Fig. 5: Coronal suture dysgenesis in Hhip^−/− mice at E16.5.

a Staining for alkaline phosphatase activity (ALPL, red) in preosteoblasts and osteoblasts for wild type (WT) and mutant (Hhip^−/−) coronal sutures. f frontal bone; p parietal bone, sm suture mesenchyme. b Immunohistochemistry for RUNX2 (green). Sections are the same as shown in a. c Immunohistochemistry for SP7 (green). d Proliferation detected by EdU incorporation (green). Sections are counterstained for ALPL activity (red) and DAPI (blue). e Quantification of EdU incorporation in osteogenic fronts (OF) and suture mesenchyme (SM).
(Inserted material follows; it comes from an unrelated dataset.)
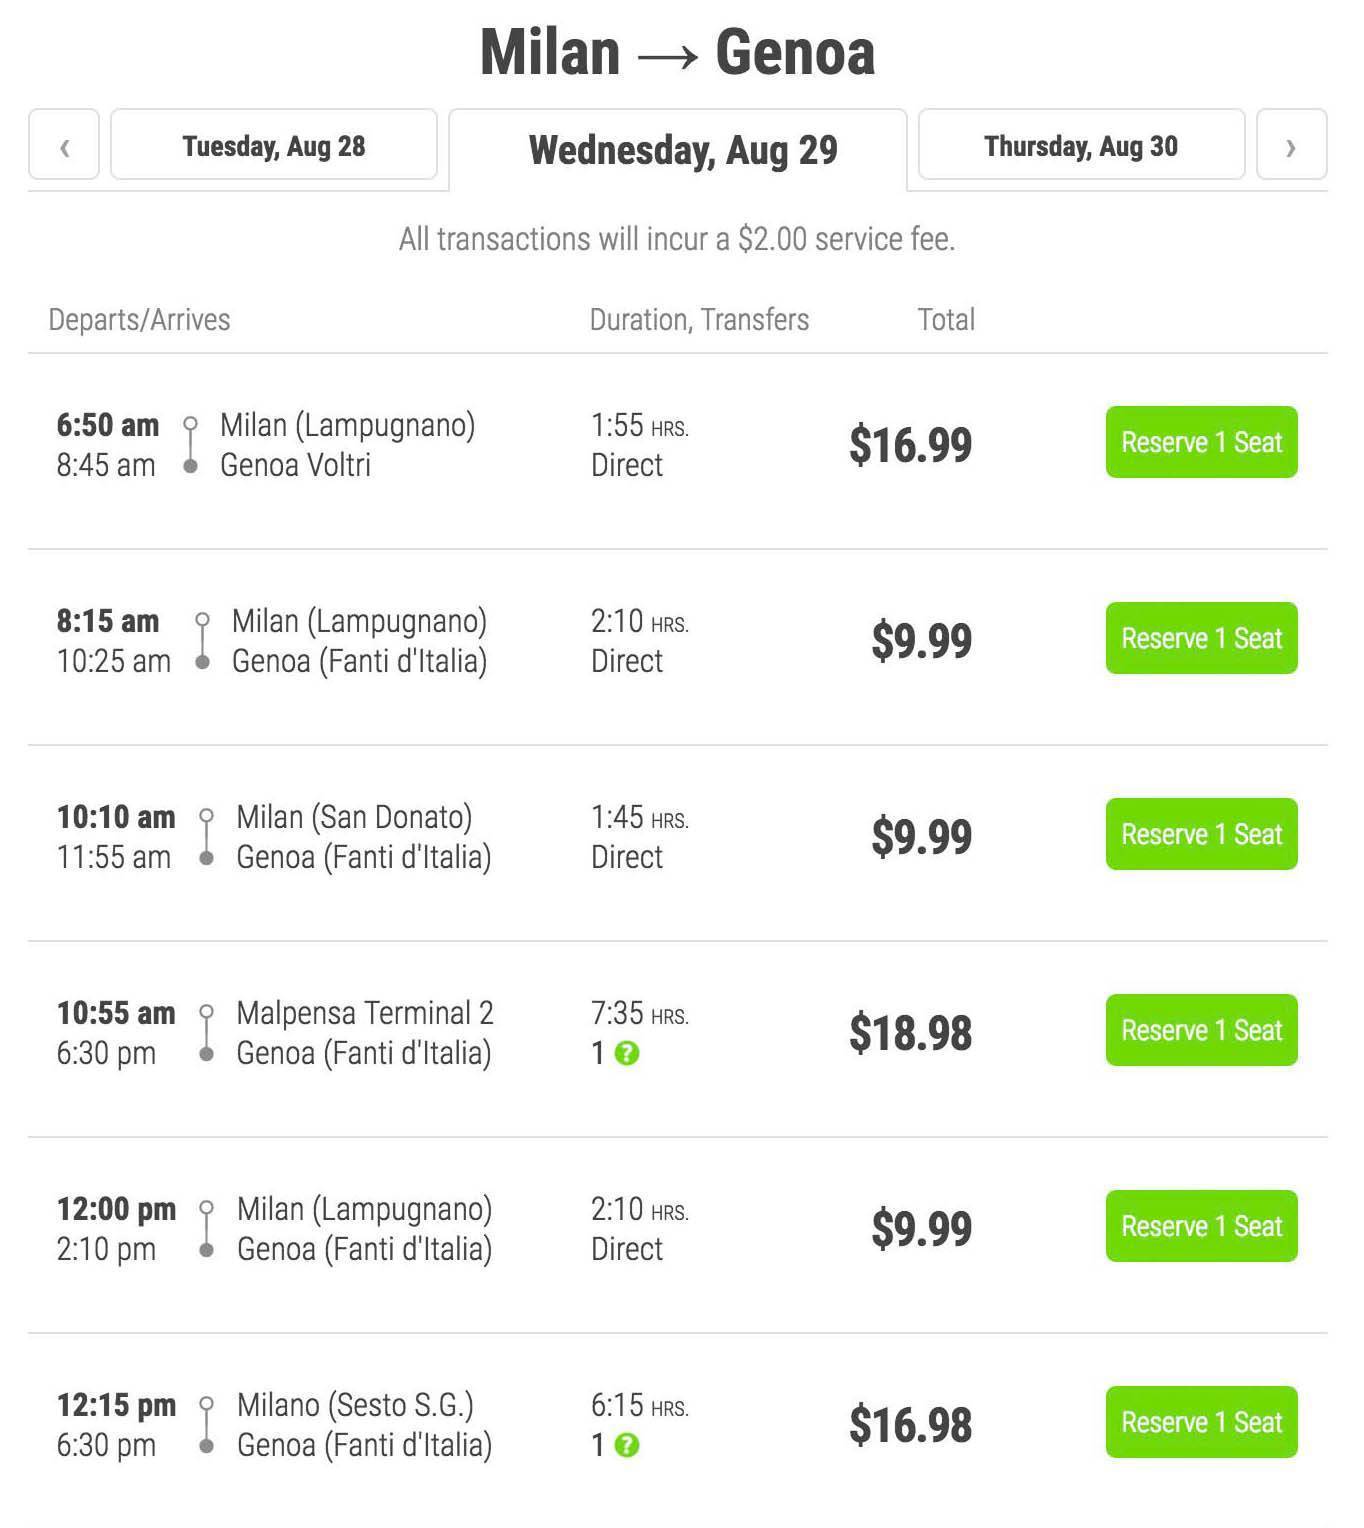The width and height of the screenshot is (1364, 1528).
Task: Reserve a seat on the 12:00 pm trip
Action: pos(1201,1226)
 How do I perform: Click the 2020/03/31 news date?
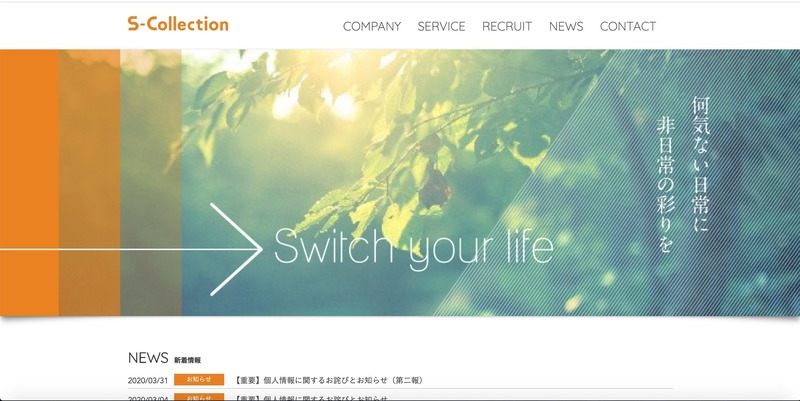[147, 381]
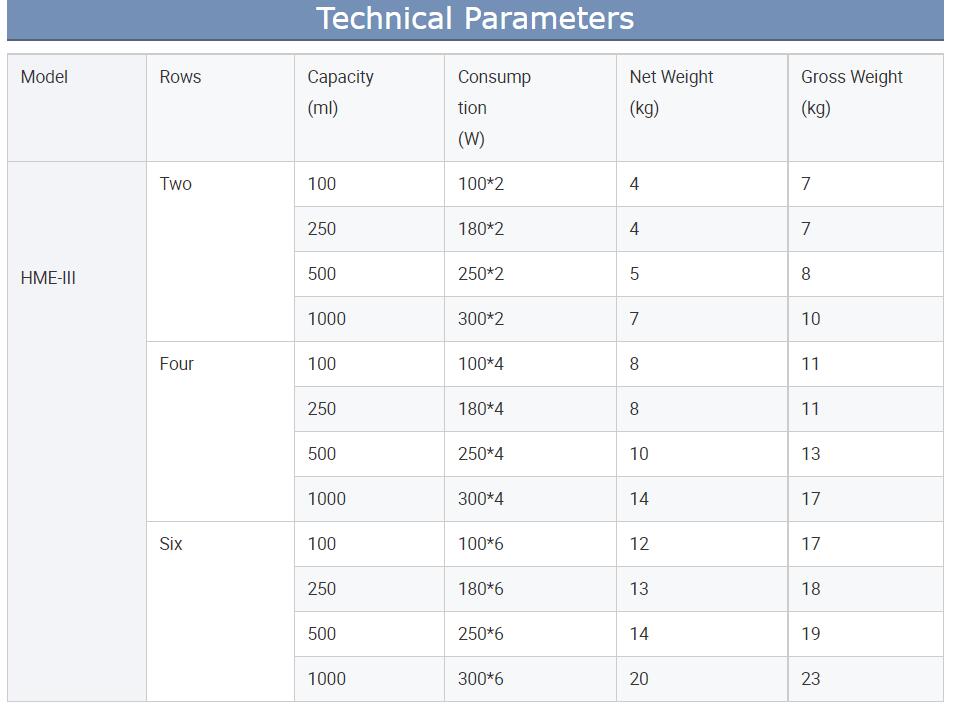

WT and Hhip^−/− are indicated in black and red, respectively. n = 3 WT and three Hhip^−/−. f Quantification of cell numbers per section in OFs and SM. n = 3 WT and three Hhip^−/−. g TUNEL assay for apoptotic cells. Inset, example of an apoptotic cell in non-sutural tissue on the same slide. White dashed outlines, frontal and parietal bones. Data in e and f are presented as dot plots showing mean ± standard deviation. Results presented in a, b, c, d, and g are representative of n = 3 WT and three Hhip^−/− independent samples. Sections are in the transverse plane. Scale bar, 50 μm. Source data are provided as a Source Data file.